Could you quote the records word for word from the line containing "At what coordinates should I click to accomplish: Uncheck" through the line containing "Image resolution: width=994", including both of those lines, and leave out the pictures?

> [EXTRACTED ENTRIES]:
************

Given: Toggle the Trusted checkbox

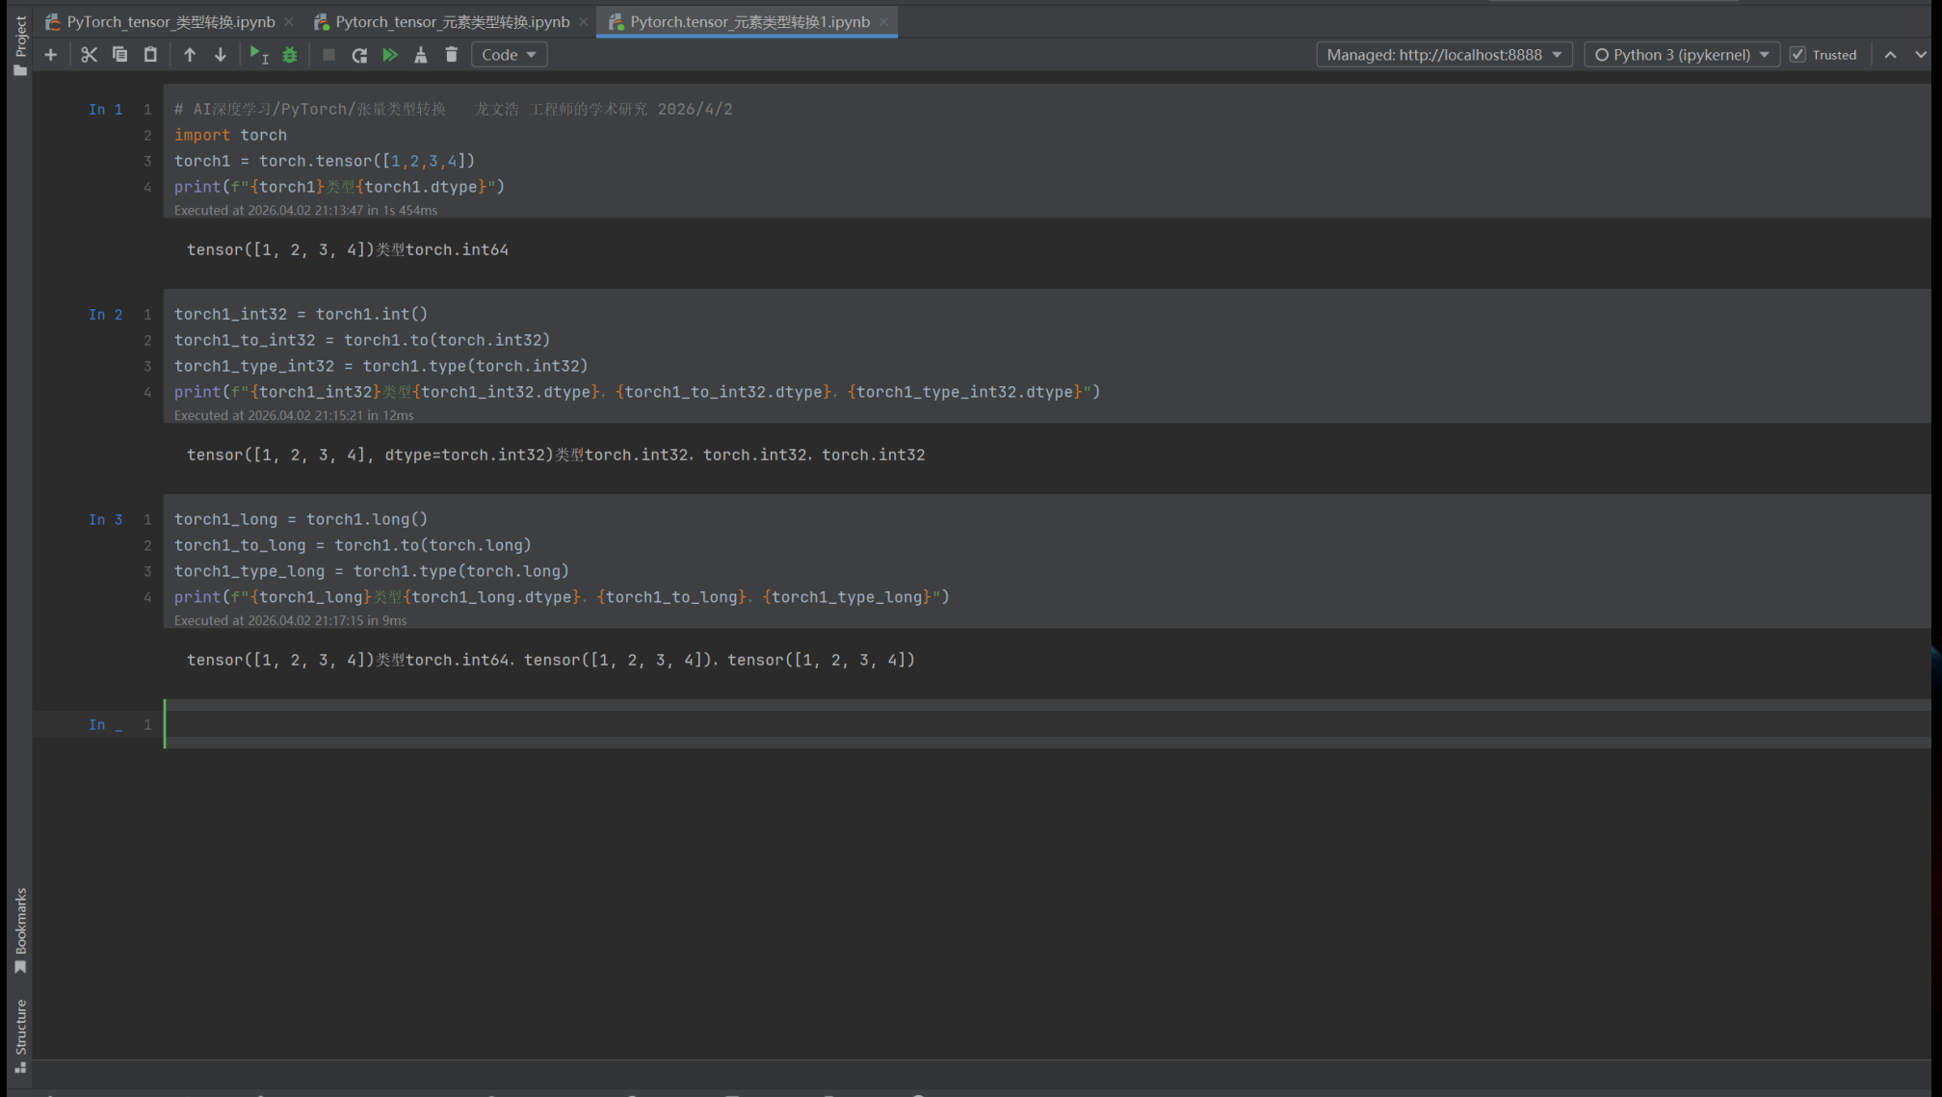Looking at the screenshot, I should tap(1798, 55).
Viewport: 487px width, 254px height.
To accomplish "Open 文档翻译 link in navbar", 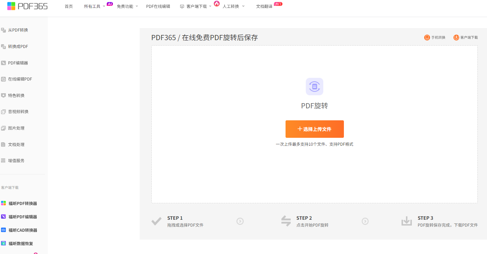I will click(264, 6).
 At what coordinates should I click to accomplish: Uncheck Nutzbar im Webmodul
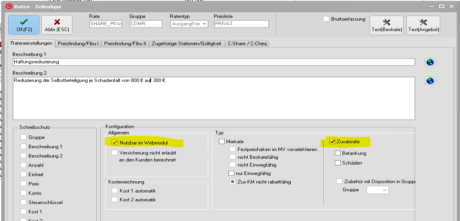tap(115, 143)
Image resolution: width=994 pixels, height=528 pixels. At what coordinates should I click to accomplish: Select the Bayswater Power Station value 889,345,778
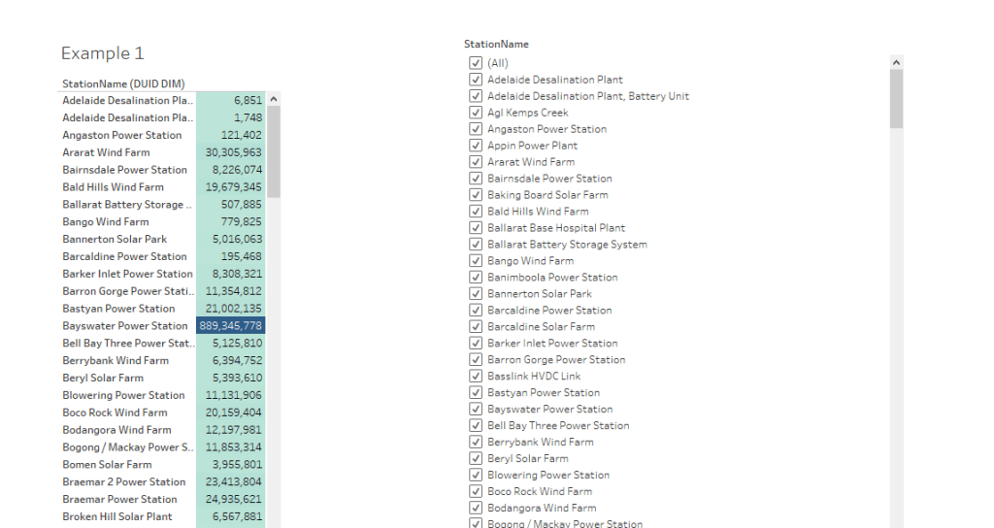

************

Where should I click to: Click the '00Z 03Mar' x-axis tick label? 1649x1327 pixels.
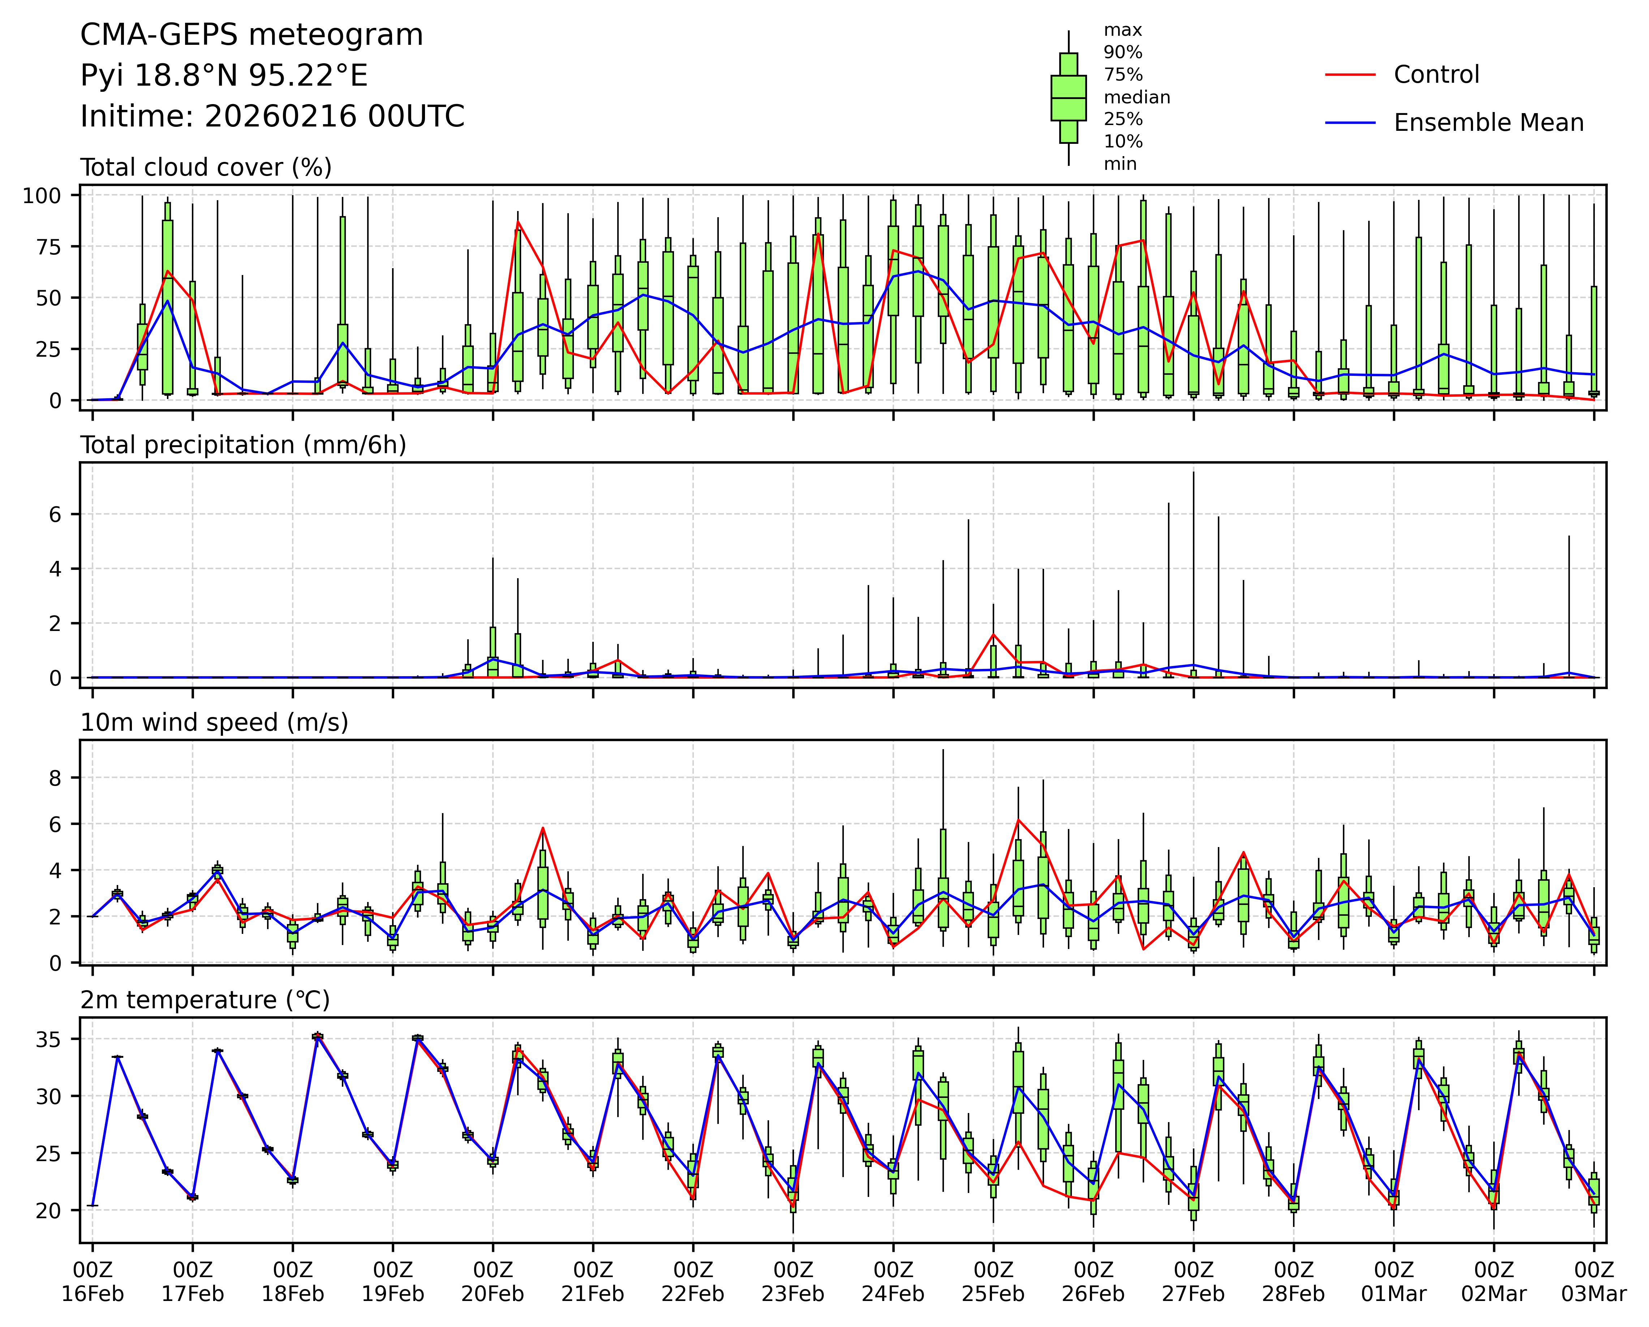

************

> [COMPLETED TASK]:
 At what coordinates should I click to accomplish: Uncheck Nutzbar im Webmodul
tap(115, 143)
Image resolution: width=994 pixels, height=528 pixels. At what coordinates should I click to accomplish: Select the Bayswater Power Station value 889,345,778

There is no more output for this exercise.